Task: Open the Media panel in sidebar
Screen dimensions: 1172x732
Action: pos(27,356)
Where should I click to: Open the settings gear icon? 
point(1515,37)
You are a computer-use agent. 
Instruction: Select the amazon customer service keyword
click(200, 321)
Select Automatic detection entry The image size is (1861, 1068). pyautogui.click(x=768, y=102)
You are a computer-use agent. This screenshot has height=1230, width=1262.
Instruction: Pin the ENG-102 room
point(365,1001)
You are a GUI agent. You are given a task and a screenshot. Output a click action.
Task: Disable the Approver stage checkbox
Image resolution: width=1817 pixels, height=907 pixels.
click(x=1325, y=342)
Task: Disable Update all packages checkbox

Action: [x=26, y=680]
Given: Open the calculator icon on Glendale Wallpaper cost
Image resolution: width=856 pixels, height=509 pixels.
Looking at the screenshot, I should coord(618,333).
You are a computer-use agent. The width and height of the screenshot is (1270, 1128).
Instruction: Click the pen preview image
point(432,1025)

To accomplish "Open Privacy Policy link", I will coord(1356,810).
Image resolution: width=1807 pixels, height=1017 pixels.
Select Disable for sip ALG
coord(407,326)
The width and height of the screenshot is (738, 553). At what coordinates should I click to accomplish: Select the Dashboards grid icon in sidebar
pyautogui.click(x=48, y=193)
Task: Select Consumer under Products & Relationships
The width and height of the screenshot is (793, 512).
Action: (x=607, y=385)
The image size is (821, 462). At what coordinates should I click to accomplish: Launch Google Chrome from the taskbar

● **WORK ITEM**:
Your answer should be an exact transcription of the data above.

● **EXPECTED ANSWER**:
Task: Open the Media panel in sidebar
Screen dimensions: 1172x732
Action: pos(27,356)
Where should I click to: Open the settings gear icon? 
point(1515,37)
You are a computer-use agent. 
Instruction: Select the amazon customer service keyword
click(200, 321)
Select Automatic detection entry The image size is (1861, 1068). pyautogui.click(x=768, y=102)
You are a computer-use agent. This screenshot has height=1230, width=1262.
Instruction: Pin the ENG-102 room
point(365,1001)
You are a GUI agent. You are given a task and a screenshot. Output a click action.
Task: Disable the Approver stage checkbox
Image resolution: width=1817 pixels, height=907 pixels.
click(x=1325, y=342)
Task: Disable Update all packages checkbox

Action: [x=26, y=680]
Given: Open the calculator icon on Glendale Wallpaper cost
Image resolution: width=856 pixels, height=509 pixels.
Looking at the screenshot, I should coord(618,333).
You are a computer-use agent. The width and height of the screenshot is (1270, 1128).
Instruction: Click the pen preview image
point(432,1025)

To accomplish "Open Privacy Policy link", I will coord(1356,810).
Image resolution: width=1807 pixels, height=1017 pixels.
Select Disable for sip ALG
coord(407,326)
The width and height of the screenshot is (738, 553). At what coordinates should I click to accomplish: Select the Dashboards grid icon in sidebar
pyautogui.click(x=48, y=193)
Task: Select Consumer under Products & Relationships
The width and height of the screenshot is (793, 512).
Action: (x=607, y=385)
The image size is (821, 462). At what coordinates should I click to accomplish: Launch Google Chrome from the taskbar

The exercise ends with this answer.